DATASET RECORDS:

▶

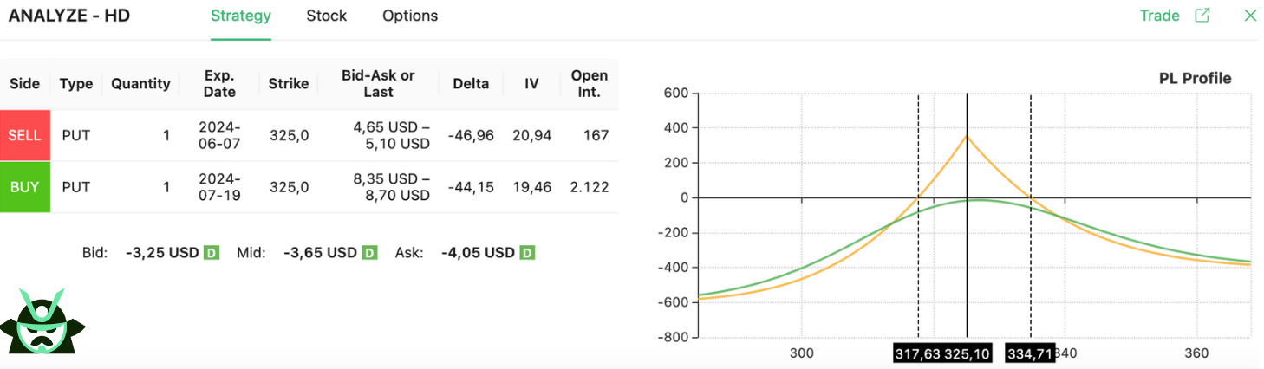Toggle the green BUY side button
The image size is (1264, 369).
pyautogui.click(x=24, y=187)
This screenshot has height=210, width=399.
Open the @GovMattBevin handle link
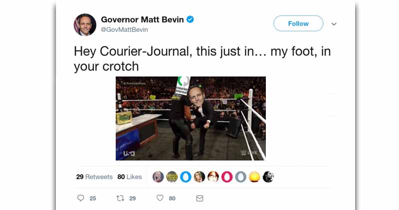pyautogui.click(x=124, y=30)
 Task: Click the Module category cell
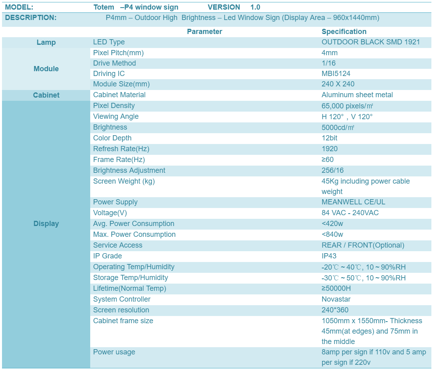(x=46, y=69)
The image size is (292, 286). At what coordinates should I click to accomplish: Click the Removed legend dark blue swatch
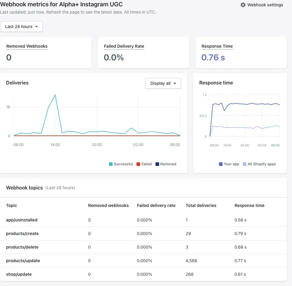tap(157, 164)
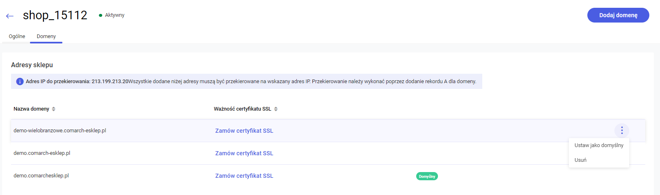
Task: Order SSL certificate for demo-wielobranzowe.comarch-esklep.pl
Action: [x=244, y=131]
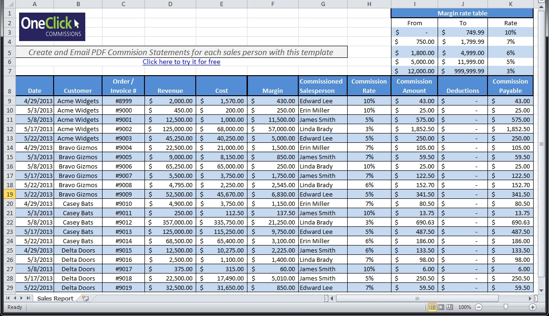The width and height of the screenshot is (549, 316).
Task: Select the column D header
Action: coord(170,4)
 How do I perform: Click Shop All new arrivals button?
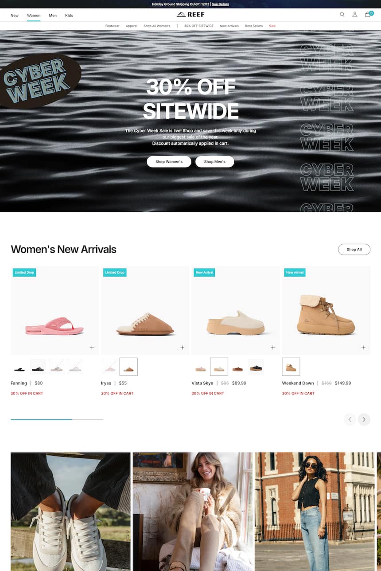coord(354,250)
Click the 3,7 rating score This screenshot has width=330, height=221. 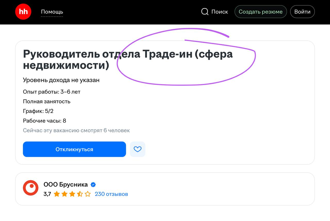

◀

WORK TASK: Every line from the one holding "This screenshot has height=210, width=399." to the last line of the listing above, inclusive, must appear exactly as written, and no picture may appear.

YOUR RESPONSE:
This screenshot has height=210, width=399.
Open the @GovMattBevin handle link
pyautogui.click(x=124, y=30)
 Task: Click the Module category cell
(x=46, y=69)
The image size is (292, 286). At what coordinates should I click to accomplish: Click the Removed legend dark blue swatch
tap(157, 164)
Task: Order SSL certificate for demo-wielobranzowe.comarch-esklep.pl
Action: [x=244, y=131]
The width and height of the screenshot is (549, 316).
Task: Select the column D header
Action: coord(170,4)
 How do I perform: Click Shop All new arrivals button?
coord(354,250)
Click the 3,7 rating score This screenshot has width=330, height=221. 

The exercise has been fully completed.